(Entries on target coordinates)
━━━━━━

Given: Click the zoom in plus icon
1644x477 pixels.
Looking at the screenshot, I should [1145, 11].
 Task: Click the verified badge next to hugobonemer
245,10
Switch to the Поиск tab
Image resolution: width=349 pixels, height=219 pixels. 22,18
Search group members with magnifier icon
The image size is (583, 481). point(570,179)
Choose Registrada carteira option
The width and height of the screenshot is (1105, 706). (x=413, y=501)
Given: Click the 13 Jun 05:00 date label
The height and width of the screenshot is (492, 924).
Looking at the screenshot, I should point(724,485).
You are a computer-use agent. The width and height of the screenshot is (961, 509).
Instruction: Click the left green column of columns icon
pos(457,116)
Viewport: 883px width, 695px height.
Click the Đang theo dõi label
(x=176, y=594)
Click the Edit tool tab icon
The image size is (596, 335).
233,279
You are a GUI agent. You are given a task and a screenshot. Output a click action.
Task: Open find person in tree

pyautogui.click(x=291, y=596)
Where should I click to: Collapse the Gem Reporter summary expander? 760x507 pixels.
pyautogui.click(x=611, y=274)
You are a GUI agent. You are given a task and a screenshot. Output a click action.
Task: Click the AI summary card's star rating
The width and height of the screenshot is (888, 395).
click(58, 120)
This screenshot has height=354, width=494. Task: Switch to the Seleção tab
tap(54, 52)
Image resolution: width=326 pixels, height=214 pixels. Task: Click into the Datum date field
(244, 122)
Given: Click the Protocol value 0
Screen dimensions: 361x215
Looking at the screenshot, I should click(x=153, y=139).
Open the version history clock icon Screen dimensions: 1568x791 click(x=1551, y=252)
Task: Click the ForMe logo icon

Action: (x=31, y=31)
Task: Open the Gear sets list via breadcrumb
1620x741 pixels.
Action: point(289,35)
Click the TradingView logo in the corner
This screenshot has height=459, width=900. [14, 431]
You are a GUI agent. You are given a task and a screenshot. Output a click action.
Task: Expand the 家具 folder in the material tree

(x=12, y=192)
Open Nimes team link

━━━━━━

Rewrite all the records above, swapping every "GUI agent" for "screen agent" and keeping everything else the same.

**WRITTEN RESPONSE**:
Given: Click the zoom in plus icon
1644x477 pixels.
Looking at the screenshot, I should [1145, 11].
 Task: Click the verified badge next to hugobonemer
245,10
Switch to the Поиск tab
Image resolution: width=349 pixels, height=219 pixels. 22,18
Search group members with magnifier icon
The image size is (583, 481). point(570,179)
Choose Registrada carteira option
The width and height of the screenshot is (1105, 706). (x=413, y=501)
Given: Click the 13 Jun 05:00 date label
The height and width of the screenshot is (492, 924).
Looking at the screenshot, I should point(724,485).
You are a computer-use agent. The width and height of the screenshot is (961, 509).
Instruction: Click the left green column of columns icon
pos(457,116)
Viewport: 883px width, 695px height.
Click the Đang theo dõi label
(x=176, y=594)
Click the Edit tool tab icon
The image size is (596, 335).
233,279
You are a screen agent. You are given a task and a screenshot. Output a click action.
Task: Open find person in tree

pyautogui.click(x=291, y=596)
Where should I click to: Collapse the Gem Reporter summary expander? 760x507 pixels.
pyautogui.click(x=611, y=274)
You are a screen agent. You are given a task and a screenshot. Output a click action.
Task: Click the AI summary card's star rating
The width and height of the screenshot is (888, 395).
click(58, 120)
This screenshot has height=354, width=494. Task: Switch to the Seleção tab
tap(54, 52)
Image resolution: width=326 pixels, height=214 pixels. Task: Click into the Datum date field
(244, 122)
Given: Click the Protocol value 0
Screen dimensions: 361x215
Looking at the screenshot, I should click(x=153, y=139).
Open the version history clock icon Screen dimensions: 1568x791 click(x=1551, y=252)
Task: Click the ForMe logo icon

Action: (x=31, y=31)
Task: Open the Gear sets list via breadcrumb
1620x741 pixels.
Action: point(289,35)
Click the TradingView logo in the corner
This screenshot has height=459, width=900. [14, 431]
You are a screen agent. You are given a task and a screenshot. Output a click action.
Task: Expand the 家具 folder in the material tree

(x=12, y=192)
Open Nimes team link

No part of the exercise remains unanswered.